Betriebsrat will am alten Stand festhalten
Ohne Gespräche mit den Mitarbeitervertretern, wäre es schwierig, die Situation klar zu stellen. Fest steht: Für über die Hälfte der Betroffenen zeichnen sich Lösungen ab. In Form von Gehaltsfortzahlungen bis zum Ruhestand, in Form von Angeboten anderer Arbeitgeber, bei denen Krupp-Stiftung und -Krankenhaus für eine Weiterbeschäftigung warben.

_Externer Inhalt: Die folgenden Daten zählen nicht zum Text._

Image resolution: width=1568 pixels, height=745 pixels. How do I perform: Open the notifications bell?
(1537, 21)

Doch der Betriebsrat will am alten Stand festhalten. Während Jeschke betont, man habe mit den Katholischen Kliniken Duisburg feste Lieferverträge, die zunächst einen dreitägigen Test-Betrieb zur Installation und die anschließende dauerhafte Belieferung des Krankenhauses vorsähen, geht Michel davon aus, dass zunächst nur ein Testbetrieb läuft – und danach über das weitere Vorgehen verhandelt wird. „Dabei haben wir ganz klar ausgeschlossen, dass an unserer Entscheidung zur Fremdvergabe noch etwas zu ändern ist“, sagt hingegen Jeschke.

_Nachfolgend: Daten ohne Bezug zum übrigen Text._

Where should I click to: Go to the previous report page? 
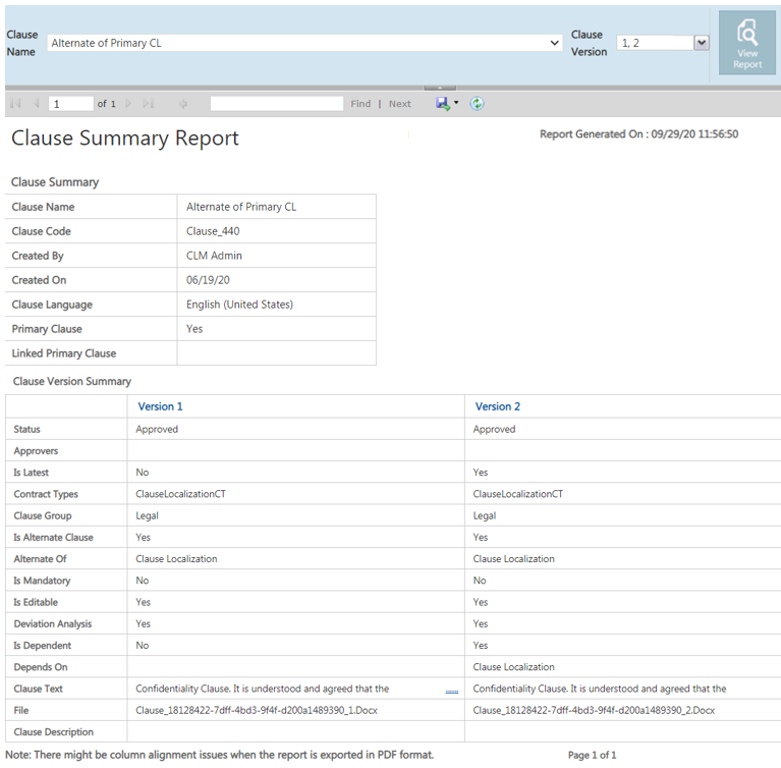[36, 104]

Zwischen betriebswirtschaftlicher Entscheidung und vielen – zum teil falschen Informationen – steht das Küchenteam, das nicht weiß, wie es weitergeht. Noch steht kein Sozialplan. Nicht einmal der Termin, zu dem Gespräche darüber aufgenommen werden, ist ausgehandelt. Dies kennzeichnet die langsame, die mühsame Annäherung in der seit Jahren schleppenden Kommunikation zwischen Arbeitgeber und Arbeitnehmervertretung, die längst Gerichte beschäftigt. Wegen der unabgesprochenen Freistellung, „die ein klarer Verstoß gegen die Betriebsverfassung ist“, hat Betriebsrat Michel Kontakt zur Staatsanwaltschaft aufgenommen. In einem Eilverfahren vor dem Essener Arbeitsgericht will der Betriebsrat zudem die Wiederherstellung des Küchenbetriebs mit allen angesiedelten Arbeitsplätzen erreichen. Gleichwohl Michel einräumt, sich damit wenig Chancen auszurechnen. „Die Tatsachen sind von Arbeitgeberseite ja schon geschaffen worden, sie lassen sich also auch durch eine einstweilige Anordnung nicht mehr aufheben.“
So wird hin und her diskutiert über Menschen, die nur eins wollen: Wissen, wie es weiter geht. Eine der Küchen-Damen bringt es klar auf den Punkt: „Ich habe hier immer gern gearbeitet. Wir waren schon ein tolles Team“, sagt sie. „Wenn wir wenigstens wüssten, was kommt, wenn hier die Lichter ausgehen.“ Dabei sind die Lichter längst aus. Aber am Horizont sind – zumindest für einige Mitglieder des freigestellten Teams – neue Lichter in Sicht.